Running Manjaro now. Unlike Gentoo, and similar to Debian arm64, it defaults to poor SSL performance then shows that same 60% performance jump just by setting OPENSSL_armcap=0. This pointed to a key factor being OpenSSL 1.0.2s vs 1.1.1c.
Then looking at a source file that is unique to 1.1.1 (vpaes-armv8.pl), this partly aligns with ejolson's theory:
jdonald wrote: ↑Sat Aug 17, 2019 8:59 pm
ejolson wrote: ↑Sat Aug 17, 2019 7:43 pm
timing-related side-channel attacks. Therefore, it is possible that the current 64-bit ARM assembler in openssl works but was deemed unsafe and that is why it is currently disabled.
Is compiled code necessarily more resistant against timing attacks?
Code: Select all
# CBC enc ECB enc/dec(*) [bit-sliced enc/dec]
# Cortex-A53 21.5 18.1/20.6 [17.5/19.8 ]
# Cortex-A57 36.0(**) 20.4/24.9(**) [14.4/16.6 ]
# ...
# (**) these results are worse than scalar compiler-generated
# code, but it's constant-time and therefore preferred;
(Note: This actually somewhat the opposite of the earlier hypothesis, rather compiled code here is considered
less safe while the assembler path for VPAES_ASM is slower.)
As the comment says they are indeed sacrificing 64-bit performance further for the intent of making it more resistant to side-channel attacks. At the same time, that's a whole additional 60% performance cost in a CPU-constrained system.
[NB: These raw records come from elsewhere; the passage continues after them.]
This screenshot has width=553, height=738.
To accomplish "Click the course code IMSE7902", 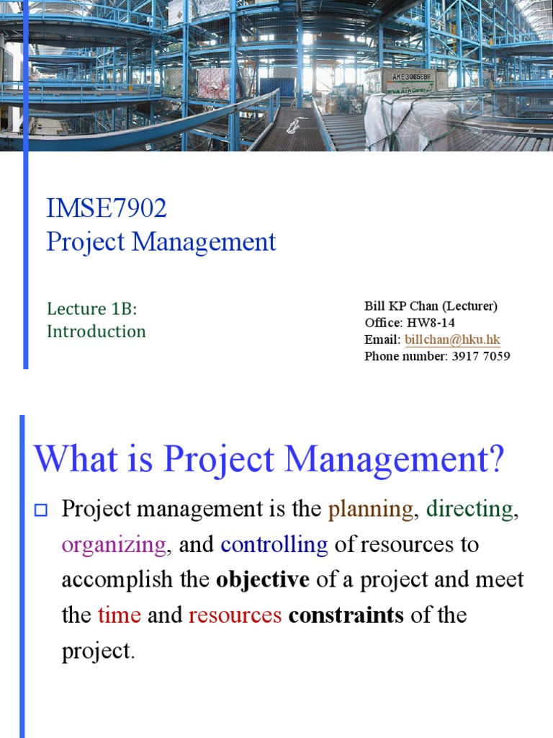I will [x=107, y=209].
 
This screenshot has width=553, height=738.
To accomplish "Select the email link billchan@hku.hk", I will [x=452, y=339].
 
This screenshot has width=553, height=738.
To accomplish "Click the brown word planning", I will [x=371, y=510].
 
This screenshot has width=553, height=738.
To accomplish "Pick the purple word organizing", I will [x=114, y=545].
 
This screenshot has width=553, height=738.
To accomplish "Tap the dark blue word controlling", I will [x=274, y=545].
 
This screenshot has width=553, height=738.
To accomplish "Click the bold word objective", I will [x=263, y=580].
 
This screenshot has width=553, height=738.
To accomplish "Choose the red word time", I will [x=119, y=615].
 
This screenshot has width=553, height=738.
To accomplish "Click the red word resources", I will [x=235, y=615].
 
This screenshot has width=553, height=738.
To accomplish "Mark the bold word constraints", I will [x=346, y=615].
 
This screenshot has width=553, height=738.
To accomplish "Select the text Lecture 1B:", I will [x=91, y=308].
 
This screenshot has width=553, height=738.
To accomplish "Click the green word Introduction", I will [x=96, y=332].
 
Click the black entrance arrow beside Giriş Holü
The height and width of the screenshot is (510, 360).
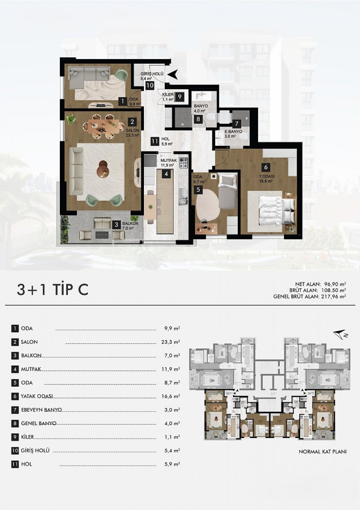click(173, 75)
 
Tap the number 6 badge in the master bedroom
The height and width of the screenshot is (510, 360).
click(266, 167)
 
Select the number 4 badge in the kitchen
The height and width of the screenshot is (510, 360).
click(167, 174)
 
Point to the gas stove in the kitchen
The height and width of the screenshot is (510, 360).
click(184, 162)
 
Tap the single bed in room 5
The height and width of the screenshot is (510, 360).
click(227, 191)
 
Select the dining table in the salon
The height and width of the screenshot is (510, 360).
click(103, 126)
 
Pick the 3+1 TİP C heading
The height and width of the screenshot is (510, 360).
click(53, 289)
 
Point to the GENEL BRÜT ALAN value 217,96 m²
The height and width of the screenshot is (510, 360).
click(334, 297)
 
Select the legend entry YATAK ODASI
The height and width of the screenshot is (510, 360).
click(37, 397)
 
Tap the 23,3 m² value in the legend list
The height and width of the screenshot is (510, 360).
click(172, 342)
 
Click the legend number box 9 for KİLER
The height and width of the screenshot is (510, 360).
click(15, 437)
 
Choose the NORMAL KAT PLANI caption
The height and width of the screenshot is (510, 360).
click(323, 452)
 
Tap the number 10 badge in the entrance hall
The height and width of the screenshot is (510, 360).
click(150, 86)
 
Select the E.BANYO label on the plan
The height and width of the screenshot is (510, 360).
click(234, 132)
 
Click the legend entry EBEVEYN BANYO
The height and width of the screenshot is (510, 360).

Gentoo avoids the performance loss at the expense of remaining theoretically more vulnerable. I doubt this was a conscious decision, just an artifact of sticking with OpenSSL 1.0.2 for other reasons.
And non-Gentoo 64-bit users are put into the odd situation that they can choose to reduce overhead by running Chromium or Firefox with OPENSSL_armcap=0
Funny how such intricate consequences ultimately stemmed from the decision not to put ARMv8 cryptographic extensions in the Pi 4.